Sometimes I notice myself judging myself because I’m not a ‘have words for every moment’ type person when I’m with people.
I’m often a sit in silence and listen or feel person.
That’s probably why a vow of silence was so easy for me.
Yet I find myself thinking does this person think I’m rude or uncomfortable just because I’m not speaking to them?
I witness others speak the most beautiful words and have the most amazing conversations and wonder if there is something wrong with me because I don’t do that all the time.
When I write, however, I can articulate every single minuscule breadth of feeling. I often think it’s because my brain moves so fast that sometimes I need to take that time to slow down so I can say all that I need to say.
And I am reminded of friends who have complimented me on my presence. And how when I speak they listen because I am not one to speak into things unless it truly means something to me.

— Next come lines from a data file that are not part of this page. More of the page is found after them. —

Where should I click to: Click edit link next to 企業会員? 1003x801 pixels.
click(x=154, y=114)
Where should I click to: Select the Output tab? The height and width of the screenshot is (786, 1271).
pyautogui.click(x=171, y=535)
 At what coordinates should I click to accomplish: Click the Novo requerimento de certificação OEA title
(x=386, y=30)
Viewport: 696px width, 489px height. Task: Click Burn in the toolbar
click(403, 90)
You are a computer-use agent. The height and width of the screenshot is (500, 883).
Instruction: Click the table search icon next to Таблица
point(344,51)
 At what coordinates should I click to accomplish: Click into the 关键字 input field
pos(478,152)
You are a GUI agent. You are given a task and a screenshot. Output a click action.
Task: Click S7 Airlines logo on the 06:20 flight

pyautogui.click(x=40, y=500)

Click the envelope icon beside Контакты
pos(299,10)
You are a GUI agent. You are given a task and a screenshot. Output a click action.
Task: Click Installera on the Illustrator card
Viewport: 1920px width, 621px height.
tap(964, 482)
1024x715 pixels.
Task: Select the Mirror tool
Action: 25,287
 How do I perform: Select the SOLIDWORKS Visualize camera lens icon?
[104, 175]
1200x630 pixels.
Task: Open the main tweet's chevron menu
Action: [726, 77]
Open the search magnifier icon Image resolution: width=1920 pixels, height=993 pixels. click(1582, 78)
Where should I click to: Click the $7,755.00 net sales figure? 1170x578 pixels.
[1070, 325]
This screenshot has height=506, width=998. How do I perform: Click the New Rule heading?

I love it when I’m with people and I don’t feel like the silence is awkward because none of us are talking. And even more I love those moments where it’s silence and we can look at each other and maintain eye contact and just smile and feel each other.
As if we are speaking to each other’s souls without saying a word.
Those moments are deeply treasured in my heart.
So often people think they need to fill the silence with words, need to have conversation, and need to make sure the other person is fulfilled in the interaction.
But sometimes all that is needed is simply presence.
I would love to live in a world where presence is deeply practiced and even initiated.
That would fill my heart and soul more than words ever could.